George Herriman's Stumble Inn

Aug. 14


George Herriman is legendary for his Krazy Kat series (whose Sunday strips Fantagraphics finished collecting last year), but not many people realize that even during Krazy’s 30-year-run, Herriman branched out and produced several other comic-strip features, any one of which would have landed him in the pantheon of all-time greats.

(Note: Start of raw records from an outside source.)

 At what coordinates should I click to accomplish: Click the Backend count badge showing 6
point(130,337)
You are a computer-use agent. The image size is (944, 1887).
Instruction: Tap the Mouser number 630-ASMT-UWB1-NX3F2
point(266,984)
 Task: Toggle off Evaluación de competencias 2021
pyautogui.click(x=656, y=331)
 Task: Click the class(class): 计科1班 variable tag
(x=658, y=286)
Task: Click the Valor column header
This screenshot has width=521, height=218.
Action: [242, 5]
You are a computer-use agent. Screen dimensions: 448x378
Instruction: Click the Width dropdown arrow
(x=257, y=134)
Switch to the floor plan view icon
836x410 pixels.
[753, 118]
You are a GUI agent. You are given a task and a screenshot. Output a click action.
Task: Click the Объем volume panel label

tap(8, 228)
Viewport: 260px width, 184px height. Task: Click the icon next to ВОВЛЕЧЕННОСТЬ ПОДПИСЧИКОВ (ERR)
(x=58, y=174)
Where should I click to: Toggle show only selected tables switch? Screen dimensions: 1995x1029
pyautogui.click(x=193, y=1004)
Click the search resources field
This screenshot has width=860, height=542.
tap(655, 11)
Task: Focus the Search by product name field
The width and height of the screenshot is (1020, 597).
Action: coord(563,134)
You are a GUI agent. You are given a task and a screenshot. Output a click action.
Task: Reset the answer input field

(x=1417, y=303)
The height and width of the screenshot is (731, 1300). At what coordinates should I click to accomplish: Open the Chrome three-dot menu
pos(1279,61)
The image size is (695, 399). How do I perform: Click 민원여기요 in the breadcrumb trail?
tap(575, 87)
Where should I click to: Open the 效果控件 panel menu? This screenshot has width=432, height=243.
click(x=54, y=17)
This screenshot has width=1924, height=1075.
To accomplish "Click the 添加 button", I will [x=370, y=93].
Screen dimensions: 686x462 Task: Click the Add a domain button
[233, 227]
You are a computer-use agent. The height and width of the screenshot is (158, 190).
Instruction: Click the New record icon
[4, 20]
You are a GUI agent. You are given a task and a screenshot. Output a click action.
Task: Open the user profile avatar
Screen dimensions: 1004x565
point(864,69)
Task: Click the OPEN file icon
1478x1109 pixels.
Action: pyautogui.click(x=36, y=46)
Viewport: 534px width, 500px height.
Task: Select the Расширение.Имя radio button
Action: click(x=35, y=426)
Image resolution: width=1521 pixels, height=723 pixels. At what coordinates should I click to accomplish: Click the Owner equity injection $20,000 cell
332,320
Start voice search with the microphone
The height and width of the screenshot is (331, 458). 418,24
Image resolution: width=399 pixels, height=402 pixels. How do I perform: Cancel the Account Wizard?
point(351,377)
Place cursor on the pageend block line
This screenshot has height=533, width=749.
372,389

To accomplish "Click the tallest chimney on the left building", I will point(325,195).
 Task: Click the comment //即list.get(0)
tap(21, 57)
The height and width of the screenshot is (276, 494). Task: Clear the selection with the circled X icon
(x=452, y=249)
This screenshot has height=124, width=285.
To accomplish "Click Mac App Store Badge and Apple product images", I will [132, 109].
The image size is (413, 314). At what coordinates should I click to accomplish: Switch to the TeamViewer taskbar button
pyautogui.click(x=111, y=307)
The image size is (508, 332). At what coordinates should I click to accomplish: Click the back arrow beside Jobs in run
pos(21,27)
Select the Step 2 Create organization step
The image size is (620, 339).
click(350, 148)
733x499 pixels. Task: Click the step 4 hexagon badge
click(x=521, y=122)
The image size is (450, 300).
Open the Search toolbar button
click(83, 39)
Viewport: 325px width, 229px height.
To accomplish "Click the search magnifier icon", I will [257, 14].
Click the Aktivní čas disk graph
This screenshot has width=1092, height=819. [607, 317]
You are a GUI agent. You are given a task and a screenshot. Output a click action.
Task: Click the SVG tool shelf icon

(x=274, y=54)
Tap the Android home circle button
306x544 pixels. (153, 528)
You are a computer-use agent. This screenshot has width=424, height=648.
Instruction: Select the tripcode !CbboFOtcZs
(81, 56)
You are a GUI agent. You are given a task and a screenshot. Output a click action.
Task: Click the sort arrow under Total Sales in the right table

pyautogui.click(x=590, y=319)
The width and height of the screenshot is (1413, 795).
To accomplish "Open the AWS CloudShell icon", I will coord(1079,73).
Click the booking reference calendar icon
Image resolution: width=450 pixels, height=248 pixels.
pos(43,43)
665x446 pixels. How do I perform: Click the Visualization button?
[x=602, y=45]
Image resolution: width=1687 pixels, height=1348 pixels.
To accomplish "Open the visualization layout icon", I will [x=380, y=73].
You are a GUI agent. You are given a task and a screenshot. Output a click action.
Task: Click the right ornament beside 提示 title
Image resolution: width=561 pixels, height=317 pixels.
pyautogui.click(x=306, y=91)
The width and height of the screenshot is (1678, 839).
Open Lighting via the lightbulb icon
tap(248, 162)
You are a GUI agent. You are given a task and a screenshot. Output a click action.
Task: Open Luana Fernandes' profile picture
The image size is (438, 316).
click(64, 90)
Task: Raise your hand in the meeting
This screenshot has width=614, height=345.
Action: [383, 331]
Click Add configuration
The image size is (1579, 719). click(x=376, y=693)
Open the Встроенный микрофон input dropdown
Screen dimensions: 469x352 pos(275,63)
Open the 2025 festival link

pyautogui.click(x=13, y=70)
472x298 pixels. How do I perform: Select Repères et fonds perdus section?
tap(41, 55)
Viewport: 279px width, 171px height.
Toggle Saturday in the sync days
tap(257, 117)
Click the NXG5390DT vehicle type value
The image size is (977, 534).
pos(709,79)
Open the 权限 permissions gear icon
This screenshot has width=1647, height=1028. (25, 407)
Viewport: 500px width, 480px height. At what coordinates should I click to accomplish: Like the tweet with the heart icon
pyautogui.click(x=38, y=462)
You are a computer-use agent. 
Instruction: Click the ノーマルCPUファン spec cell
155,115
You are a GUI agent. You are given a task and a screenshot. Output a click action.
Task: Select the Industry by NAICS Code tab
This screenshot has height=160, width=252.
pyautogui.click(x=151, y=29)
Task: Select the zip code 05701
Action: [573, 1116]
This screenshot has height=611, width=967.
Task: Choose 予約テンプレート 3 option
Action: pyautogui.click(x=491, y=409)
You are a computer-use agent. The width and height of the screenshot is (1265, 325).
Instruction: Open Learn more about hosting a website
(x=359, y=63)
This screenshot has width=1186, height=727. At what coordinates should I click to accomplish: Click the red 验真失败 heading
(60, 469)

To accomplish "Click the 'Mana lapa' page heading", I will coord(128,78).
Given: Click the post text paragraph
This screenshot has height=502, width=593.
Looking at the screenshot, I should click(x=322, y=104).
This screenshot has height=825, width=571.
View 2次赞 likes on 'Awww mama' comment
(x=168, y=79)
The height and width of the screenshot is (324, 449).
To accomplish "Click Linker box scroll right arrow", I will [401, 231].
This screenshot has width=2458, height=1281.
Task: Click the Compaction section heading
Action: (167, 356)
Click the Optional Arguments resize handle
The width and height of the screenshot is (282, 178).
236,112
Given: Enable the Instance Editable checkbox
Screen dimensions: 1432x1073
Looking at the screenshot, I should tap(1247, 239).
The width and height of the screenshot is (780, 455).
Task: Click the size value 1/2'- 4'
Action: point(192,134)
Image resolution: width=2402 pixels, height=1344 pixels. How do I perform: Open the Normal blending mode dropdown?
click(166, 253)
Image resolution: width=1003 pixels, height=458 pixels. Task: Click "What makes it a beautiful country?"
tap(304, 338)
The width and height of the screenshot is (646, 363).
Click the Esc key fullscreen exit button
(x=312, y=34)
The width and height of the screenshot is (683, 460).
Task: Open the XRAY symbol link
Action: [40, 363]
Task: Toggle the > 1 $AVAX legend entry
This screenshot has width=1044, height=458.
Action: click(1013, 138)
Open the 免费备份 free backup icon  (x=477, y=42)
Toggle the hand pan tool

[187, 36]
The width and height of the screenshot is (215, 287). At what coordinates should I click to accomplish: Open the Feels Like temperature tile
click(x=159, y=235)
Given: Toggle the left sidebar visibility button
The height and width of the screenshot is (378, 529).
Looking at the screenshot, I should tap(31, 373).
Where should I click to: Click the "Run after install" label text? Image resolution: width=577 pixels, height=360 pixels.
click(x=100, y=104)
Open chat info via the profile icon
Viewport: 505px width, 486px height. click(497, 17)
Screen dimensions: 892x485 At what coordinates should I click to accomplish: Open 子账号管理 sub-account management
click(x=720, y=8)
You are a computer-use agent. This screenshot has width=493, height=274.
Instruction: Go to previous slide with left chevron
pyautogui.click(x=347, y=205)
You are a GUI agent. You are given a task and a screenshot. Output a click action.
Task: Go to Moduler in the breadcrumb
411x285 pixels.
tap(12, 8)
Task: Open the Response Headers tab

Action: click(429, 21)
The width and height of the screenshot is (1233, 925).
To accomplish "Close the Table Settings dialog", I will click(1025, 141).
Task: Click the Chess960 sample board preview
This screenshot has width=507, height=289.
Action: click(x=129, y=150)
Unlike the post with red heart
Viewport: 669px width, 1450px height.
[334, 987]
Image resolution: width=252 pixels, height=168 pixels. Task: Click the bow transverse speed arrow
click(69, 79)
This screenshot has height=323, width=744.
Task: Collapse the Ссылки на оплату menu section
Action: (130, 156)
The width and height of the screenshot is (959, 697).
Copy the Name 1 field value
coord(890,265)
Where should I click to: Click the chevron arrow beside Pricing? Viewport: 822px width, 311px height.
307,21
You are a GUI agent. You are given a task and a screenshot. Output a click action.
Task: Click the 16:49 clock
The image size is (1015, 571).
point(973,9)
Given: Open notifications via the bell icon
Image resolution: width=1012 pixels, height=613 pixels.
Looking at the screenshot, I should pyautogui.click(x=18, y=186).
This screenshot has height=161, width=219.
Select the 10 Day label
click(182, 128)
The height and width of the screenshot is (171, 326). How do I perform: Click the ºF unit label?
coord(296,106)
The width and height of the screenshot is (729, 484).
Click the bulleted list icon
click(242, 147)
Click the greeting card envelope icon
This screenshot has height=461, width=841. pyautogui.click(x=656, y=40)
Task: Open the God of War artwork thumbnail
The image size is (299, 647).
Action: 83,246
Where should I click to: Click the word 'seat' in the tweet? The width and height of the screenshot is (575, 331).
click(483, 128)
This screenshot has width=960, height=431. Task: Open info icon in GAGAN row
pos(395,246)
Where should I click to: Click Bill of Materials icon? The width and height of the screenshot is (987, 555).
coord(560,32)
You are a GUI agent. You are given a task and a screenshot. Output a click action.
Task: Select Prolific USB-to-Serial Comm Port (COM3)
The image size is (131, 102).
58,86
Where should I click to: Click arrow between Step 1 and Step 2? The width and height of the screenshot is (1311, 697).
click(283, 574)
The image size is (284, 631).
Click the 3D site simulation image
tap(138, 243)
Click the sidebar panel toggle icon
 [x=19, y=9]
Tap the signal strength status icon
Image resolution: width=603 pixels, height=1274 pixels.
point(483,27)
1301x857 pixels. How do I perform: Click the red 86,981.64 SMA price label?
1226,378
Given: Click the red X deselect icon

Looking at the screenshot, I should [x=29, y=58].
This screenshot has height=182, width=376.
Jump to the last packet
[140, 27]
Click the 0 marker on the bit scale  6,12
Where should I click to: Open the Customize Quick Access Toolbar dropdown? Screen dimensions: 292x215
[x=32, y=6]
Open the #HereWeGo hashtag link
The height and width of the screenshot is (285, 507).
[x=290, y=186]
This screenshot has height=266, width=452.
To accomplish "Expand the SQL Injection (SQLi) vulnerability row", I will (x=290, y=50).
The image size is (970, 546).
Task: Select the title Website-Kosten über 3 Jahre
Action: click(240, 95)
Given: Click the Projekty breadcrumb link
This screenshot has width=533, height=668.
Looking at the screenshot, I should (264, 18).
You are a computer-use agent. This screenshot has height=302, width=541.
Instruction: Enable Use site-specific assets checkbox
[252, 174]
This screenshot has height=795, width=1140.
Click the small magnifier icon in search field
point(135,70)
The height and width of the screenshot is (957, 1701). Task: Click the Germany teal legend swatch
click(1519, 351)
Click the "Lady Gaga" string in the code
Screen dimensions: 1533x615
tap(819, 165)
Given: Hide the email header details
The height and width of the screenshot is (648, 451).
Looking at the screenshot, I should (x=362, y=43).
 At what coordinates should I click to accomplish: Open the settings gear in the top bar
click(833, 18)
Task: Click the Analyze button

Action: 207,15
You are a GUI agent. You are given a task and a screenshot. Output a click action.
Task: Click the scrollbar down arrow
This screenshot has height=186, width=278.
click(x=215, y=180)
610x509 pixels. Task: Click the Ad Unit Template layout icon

Stumble Inn, which ran daily for over three years (from 1922 to 1926), featured humans rather than animals and centered around the comedic occurrences in a hotel populated by one Uriah Stumble and his dysfunctional group of lodgers. (If you always wanted to see Herriman’s avant-la-lettre version of Fawlty Towers, this is what you've been waiting for.) Less dreamy and surreal than Krazy Kat’s desert-bound romantic triangle, Stumble Inn is a more robust, “classical” comic strip from the 1920s with wisecracks and pratfalls galore, all of course delineated with Herriman’s usual charm and elegance, and his slangy/poetic dialogue.
Reproduced from the best newspaper tear sheets available (from the legendary Bill Blackbeard San Francisco Academy of Comic Art), buttressed with fascinating historical essays and even-more-rare art, Stumble Inn is yet another Herriman masterpiece, and a crucial addition to any classic comic-strip fan’s library.